X3.1 Controlled oxygen delivery

Controlled oxygen delivery (0.5–2.0 L/min) is indicated for hypoxaemia in patients with exacerbations (Beasley 2015) [evidence level II, strong recommendation]

In the emergency setting, supplemental oxygen may be required to relieve hypoxaemia. Oxygen flow should be carefully titrated to achieve a target SpO2 range of 88 to 92%. Nasal cannulae deliver a variable concentration of oxygen, but a flow of 0.5–2.0 L per minute is usually sufficient. The TSANZ position paper on acute oxygen use in adults highlights the importance of assessment of hypoxia, prescription of oxygen and always implementing SpO2 targets to prevent over-oxygenation (Barnett 2022).

High flow oxygen via a Hudson mask or non-rebreather mask should be avoided, as it is rarely necessary and may lead to hypoventilation and worsening respiratory acidosis and increased mortality. A randomised study has demonstrated that in the pre-hospital emergency setting titrated oxygen via nasal cannula compared with high flow oxygen reduced mortality by 78% in COPD patients (NNH=14) (Austin 2010) [evidence level II]. In an observational study from the UK of 1027 patients admitted across 6 hospitals with an exacerbation of COPD and receiving supplemental oxygen, Echevarria et al reported that in-hospital mortality was lowest in those with admission oxygen saturations between 88 and 92%.  This mortality effect was dose-responsive with mortality rates highest in the sub-group with oxygen saturations 97-100%.  The effect was also present in patients with normocapnia.  The authors recommend that all patients with COPD receiving supplemental oxygen should have an oxygen saturation target of 88-92% independent of the presence of hypercapnia (Echevarria 2020).  In a Victorian retrospective case file emergency department audit of patients admitted to hospital with exacerbation of COPD between Jan 2012 and March 2013, 84.4% had a final ambulance oxygen saturation reading of > 93% (95% CI 79.5 to 88.3%) (Chow 2016). A retrospective Australian study examined oxygen use in 111 patients admitted with hypercapnia due to an exacerbation of COPD. Over-oxygenation was common and was significantly more likely to occur on non-respiratory ward admissions (76% vs 57%, p=0.03) (Anderson 2020). In Wellington, New Zealand, an audit of patients with an exacerbation of COPD transferred by ambulance to hospital was undertaken, before and after an education program to reduce high concentration oxygen delivery was undertaken (Pilcher 2015). Significantly fewer patients received high concentrations of oxygen in 2010; however, concern was voiced by the authors about the continued use of high concentration oxygen to drive nebulisers. Education may be the key to changing practice.
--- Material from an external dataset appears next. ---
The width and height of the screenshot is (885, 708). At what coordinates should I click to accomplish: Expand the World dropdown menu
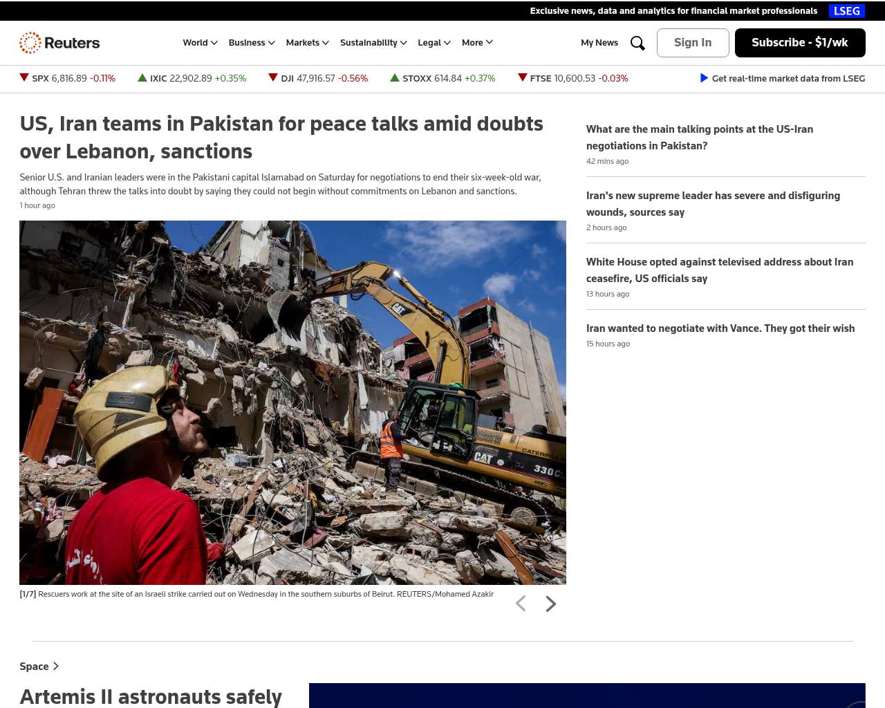(x=200, y=43)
Where there is evidence of acute respiratory acidosis (or a rise in PaCO2) on arterial blood gas (ABG), together with signs of increasing respiratory fatigue and/or obtunded conscious state, assisted ventilation should be considered. Early non-invasive positive pressure ventilation (NIV) may reduce the need for endotracheal intubation (see below for more detail).